Cite as: https://gfzpublic.gfz-potsdam.de/pubman/item/item_5001079
La traduction fait référence à la partie principale de la publication anglaise (Grünthal et al., 1998) décrivant l'Echelle Macrosismique Européenne (EMS-98). Ce texte est un extrait de la traduction française existante de la version anglaise complète (Grünthal et Levret, 2001). La partie princi-pale est constituée des pages 14 à 20 de l'original anglais et de la traduction de la version complète. Cette numérotation des pages est conservée ici.

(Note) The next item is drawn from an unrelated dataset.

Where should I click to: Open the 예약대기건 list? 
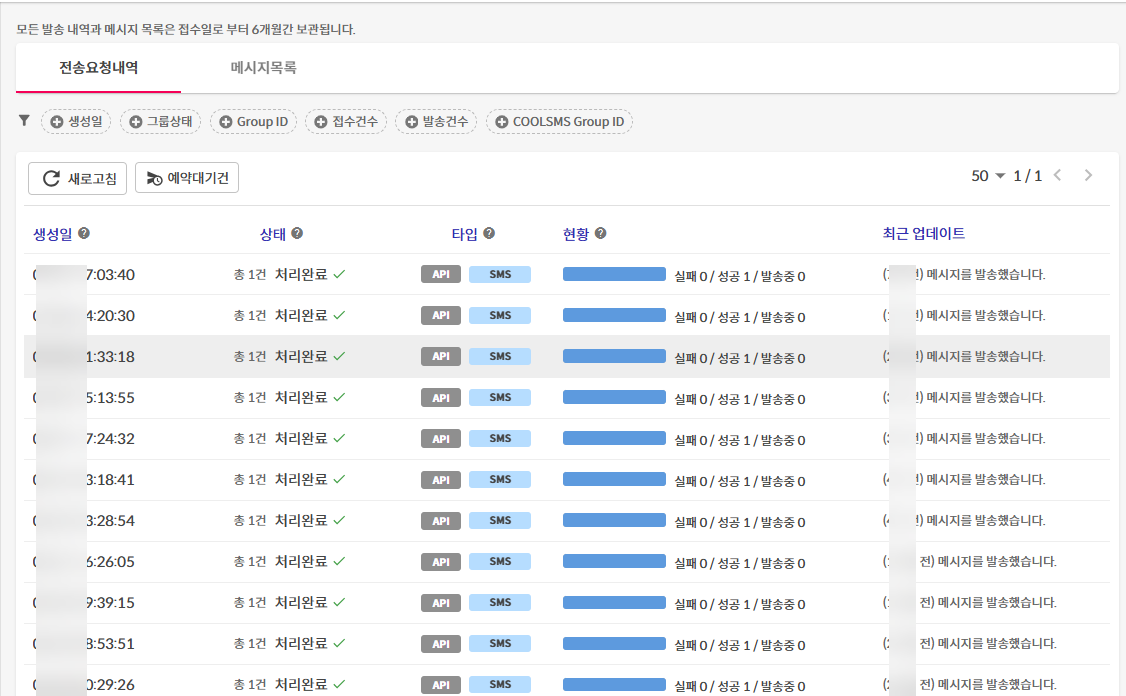186,178
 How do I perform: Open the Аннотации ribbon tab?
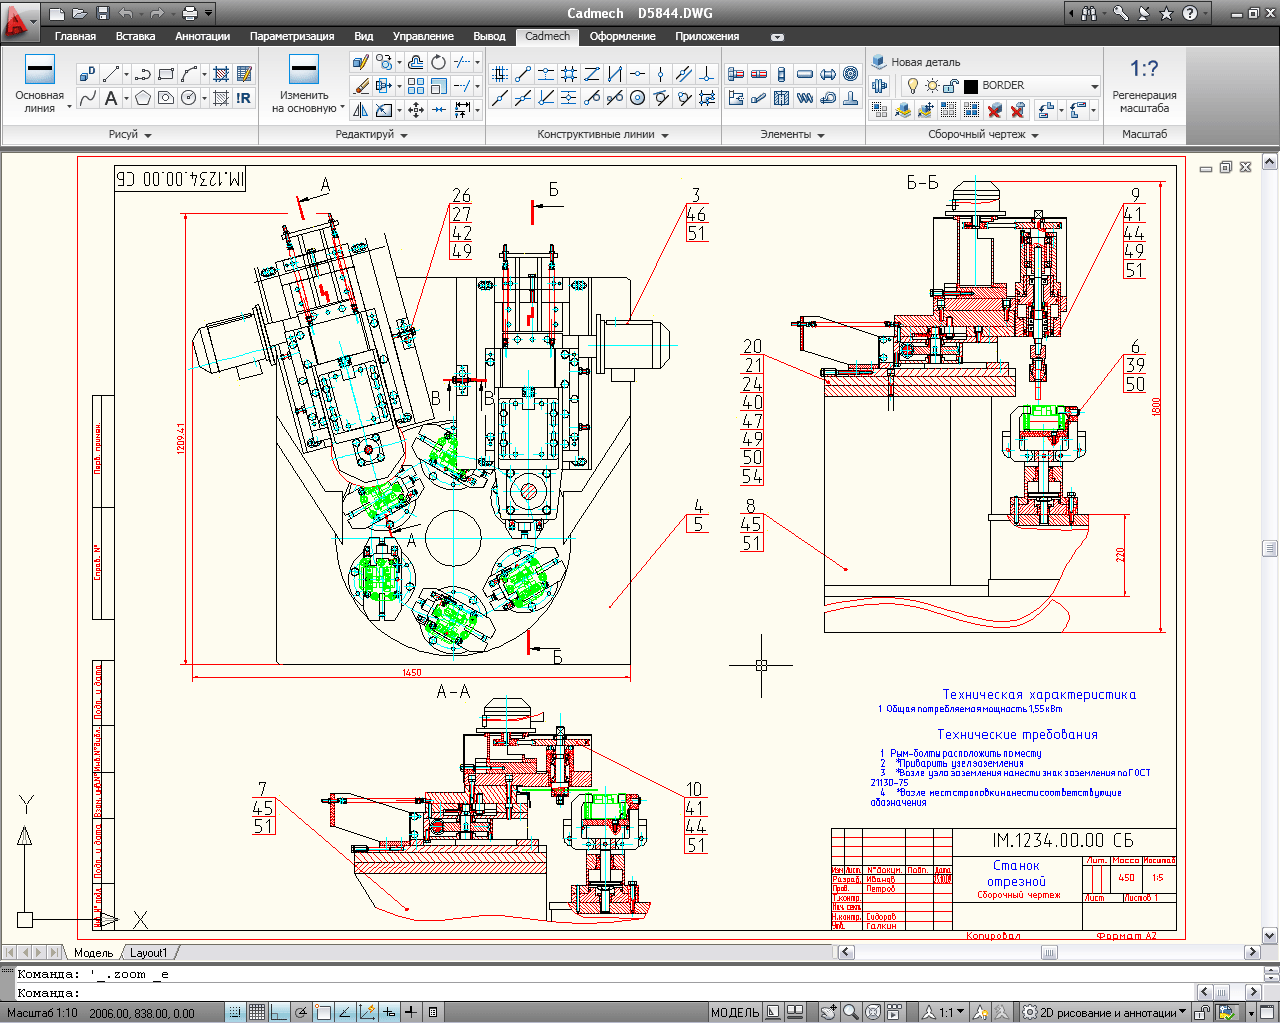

The translation refers to the core part of the European Macroseismic Scale (EMS-98) of the English original (Grünthal et al., 1998), respectively the core part reproduced here is an excerpt from the existing French translation of the English full version (Grünthal and Levret, 2001). The core part consists of pages 14 to 20 of both the English original and the translation of the full French version. This page numbering is retained here. The European Macroseismic Scale (EMS-98) is a tool for intensity assignment. The macroseismic intensity represents a classification of the severity of ground-motion shaking during an earthquake on the basis of observed effects at a given place. The EMS-98 is the most recent scale in general use. It fully considers the varying strength of buildings in the form of six vulnerability classes, five damage grades for both masonry and reinforced concrete structures, and differentiates structural and non-structural damage as well. Another diagnostic element concerns the relative frequency of observed effects with quantitative definitions of the qualitative terms “few, many, most.” EMS-98 is the only intensity scale complemented by comprehensive guidelines and background materials. They provide the basis that the EMS-98 can easily be adapted for use to the building stock anywhere in the world. The European Seismological Commission launched the development of a new scale in 1988 which should consider modern earthquake-resistant building types and engineering requirements. So the test version EMS-92 and then EMS-98 were evolved. The latter should be the basis for intensity evaluation in European countries and is also applied in many countries outside Europe. The English original of the EMS-98 was translated as full scale into French, Italian, Spanish and Chinese. Moreover, the core part or the short form is available in a total of altogether 30 languages. Such multilingual availability is important since persons, not always fluent in English, act as observers and sensors in macroseismology.